Vous venez de déclarer le 7 janvier à Villeurbanne, lors de la cérémonie qui marque le label de « Capitale française de la culture 2022 » décerné à cette ville, que « la culture est le moyen par lequel nous donnons du sens au monde et à la vie. » Je partage cette idée. Alors pouvons-nous accepter de voir sacrifiés ces artistes intermittents qui nous sortent de notre quotidien pour nous élever et nous transporter dans le monde merveilleux de la beauté et des arts sans lesquels il n’y aurait pas de civilisation ? Quel gâchis et quelle catastrophe annoncée si ces messagers de la culture disparaissent !

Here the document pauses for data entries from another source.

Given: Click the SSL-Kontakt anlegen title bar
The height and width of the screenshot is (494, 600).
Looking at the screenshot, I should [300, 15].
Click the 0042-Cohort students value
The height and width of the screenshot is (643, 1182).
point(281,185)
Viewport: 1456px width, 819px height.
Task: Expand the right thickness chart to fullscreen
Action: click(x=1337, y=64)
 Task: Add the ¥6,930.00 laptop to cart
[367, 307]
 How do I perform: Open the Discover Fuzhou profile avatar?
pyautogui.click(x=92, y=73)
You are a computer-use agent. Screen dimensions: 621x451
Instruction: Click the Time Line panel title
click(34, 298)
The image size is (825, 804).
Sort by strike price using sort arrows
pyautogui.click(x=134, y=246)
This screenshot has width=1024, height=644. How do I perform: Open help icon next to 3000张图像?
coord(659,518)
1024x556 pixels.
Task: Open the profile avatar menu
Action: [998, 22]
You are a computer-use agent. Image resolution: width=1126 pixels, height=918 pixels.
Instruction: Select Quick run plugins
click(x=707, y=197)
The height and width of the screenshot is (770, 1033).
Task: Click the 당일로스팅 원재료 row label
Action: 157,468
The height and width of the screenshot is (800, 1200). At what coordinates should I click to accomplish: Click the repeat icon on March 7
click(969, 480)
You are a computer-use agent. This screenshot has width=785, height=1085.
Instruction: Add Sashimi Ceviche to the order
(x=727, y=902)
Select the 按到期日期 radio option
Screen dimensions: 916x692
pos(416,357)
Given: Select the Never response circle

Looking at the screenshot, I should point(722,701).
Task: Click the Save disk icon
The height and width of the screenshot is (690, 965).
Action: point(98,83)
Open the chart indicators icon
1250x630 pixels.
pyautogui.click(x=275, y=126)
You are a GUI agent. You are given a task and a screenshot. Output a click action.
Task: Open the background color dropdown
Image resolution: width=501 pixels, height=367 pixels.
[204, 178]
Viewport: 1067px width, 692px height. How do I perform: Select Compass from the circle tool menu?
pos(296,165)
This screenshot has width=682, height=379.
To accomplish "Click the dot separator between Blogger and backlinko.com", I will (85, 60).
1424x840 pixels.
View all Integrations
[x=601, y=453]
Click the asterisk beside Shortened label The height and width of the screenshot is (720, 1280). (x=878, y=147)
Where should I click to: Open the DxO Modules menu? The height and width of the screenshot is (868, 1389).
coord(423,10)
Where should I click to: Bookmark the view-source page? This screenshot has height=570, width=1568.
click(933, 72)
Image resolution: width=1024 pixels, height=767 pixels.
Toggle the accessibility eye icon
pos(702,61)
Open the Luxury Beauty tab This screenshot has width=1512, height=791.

Je vous demande, Madame la Ministre :

-pouvez-vous utiliser toute votre force de persuasion et tous les moyens dont vous disposez pour que les intermittents du spectacle vivant retrouvent rapidement le droit d’exercer librement leur métier et les conditions de vie qu’ils méritent et qui correspondent à leurs talents, aux innombrables heures qu’ils y consacrent avec enthousiasme et générosité ?
-on parle beaucoup du soutien aux structures du spectacle, mais à quoi ce soutien servira-t-il si nos artistes se voient contraints d’abandonner un métier exaltant mais qui les conduit actuellement vers la misère ? Quel soutien financier décent envisage-t-on pour les intermittents ? Quelles décisions administratives urgentes pour qu’ils puissent avoir au moins leurs 43 dates indispensables dans l’année pour conserver leur statut ?
-quelles mesures rapides pour que les organisateurs de spectacles reprennent confiance et signent des contrats sans lesquels ce sera la faillite de la culture car il n’y aura bientôt plus d’artistes ?

Ils sont discrets, on ne les entend pas, ils ne manifestent pas : ce n’est pas dans leurs habitudes. Par pudeur, ils ne font pas connaître la gravité de la crise qu’ils traversent. C’est à nous, leur public, de faire connaître leur situation de précarité inimaginable, de chercher et de trouver comment y mettre fin rapidement. J’espère que vous emploierez toute votre combativité pour défendre leur cause car je sais qu’elle vous est chère.

Je vous prie de croire, Madame la Ministre, en l’assurance de ma considération distinguée.